Particulars 31-Mar-21 31-Mar-22 31-Mar-23
Revenues (Rs in bn) 409.7 473.8 603.1
Revenue Growth (%) - 15.6 27.2
Net Profit (Rs in bn) 18.8 29.1 47.1
Net Profit Margin (%) 4.6 6.1 7.8
Data Source: Company's Draft Red Herring Prospectus (DRHP)

Looking ahead, the company has plans to extend distribution network to achieve deeper penetration in key states.

What's Next for Hyundai in India?

India is set to become Hyundai's largest market shortly, according to HMIL Managing Director and CEO Unsoo Kim. He stated in November that the company expects nearly 20% of its global sales to come from India within the next two to three years.

At this year's World Economic Forum in Davos, Hyundai Motor India Limited (HMIL) signed a memorandum of understanding with the Maharashtra government for a Rs 70 bn investment to modernise the old General Motors Talegaon plant near Pune, which it acquired last year.

The Talegaon facility will be Hyundai's second location in India, complementing its two existing plants in Tamil Nadu.

This investment is in addition to the Rs 20,000 crore announced in August, primarily focused on electrification, following a visit from Hyundai Motor Group Chairman Euisun Chung.

Hyundai plans to launch its first locally produced electric vehicle (EV) in India in 2025 and aims to produce five EV models by 2030.

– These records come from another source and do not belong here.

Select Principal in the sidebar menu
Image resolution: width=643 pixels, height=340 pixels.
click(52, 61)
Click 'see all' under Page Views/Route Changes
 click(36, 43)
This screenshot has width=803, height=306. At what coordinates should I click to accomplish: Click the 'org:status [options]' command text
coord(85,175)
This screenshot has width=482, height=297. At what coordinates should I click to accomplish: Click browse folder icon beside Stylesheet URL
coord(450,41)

Moreover, Hyundai Motor India will leverage its extensive sales network to expand the number of EV charging stations to 485 by 2030.

Equitymaster's Take on Hyundai India IPO

We reached out to Tanushree Banerjee, Co-Head of Research at Equitymaster on what she has to say about Hyundai India IPO.

Here's what she said...

  • "The government's new EV incentive policy aims to sweeten the deal for global automakers like Tesla and Hyundai in India. This would ensure sufficient technology transfer and create a robust supply-side ecosystem for EVs.

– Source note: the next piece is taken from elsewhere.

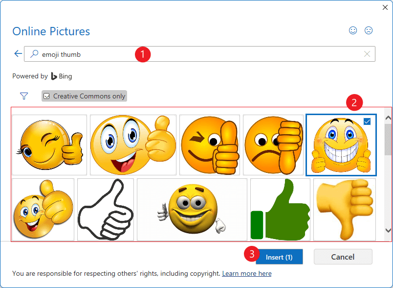Click the back arrow beside the search box

(18, 53)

    However, the key concern is that the new EV policy may lead to large-scale entry of Chinese auto firms like BYD in the local market. The Chinese market has robust raw material processing capabilities and a strong density of local EV manufacturers, leading to a secure supply chain and significant product rollouts.

    On the other hand, India is heavily reliant on foreign markets to procure raw materials for batteries, which leads to a high total cost of ownership (TCO) for EVs, resulting in a relatively lower adoption than global peers.

    Therefore, the new EV policy clearly puts stocks of domestic EV makers like Tata Motors and Maruti at risk if their execution and product launches are disappointing."

Conclusion

The electric vehicle (EV) sector in India is experiencing significant momentum, with the FAME II scheme continuing its second phase while anticipation builds for the rollout of FAME III.

Despite the absence of a mention of FAME III in the Interim Budget 2024, the government has introduced measures to bolster the EV ecosystem, including enhancing storage and charging infrastructure.

Notably, the government has substantially increased the budget allocation for the production-linked incentive (PLI) scheme to Rs 35 bn for FY-25, up from Rs 4.8 bn in the previous financial year.

Additionally, the allocation for advanced chemistry cells (ACC) and battery storage under the PLI scheme has been raised from Rs 120 m to Rs 2.5 bn for 2024-25.

Moreover, state governments are also offering incentives to encourage the adoption of electric vehicles, aiming to mitigate pollution levels and reduce vehicular emissions.

The Indian EV market is hotter than ever, presenting a significant growth opportunity for Hyundai India.

Nevertheless, it is always prudent to conduct thorough research before making any investment decisions.

Ensure that the investment aligns with your financial objectives and matches your risk tolerance level.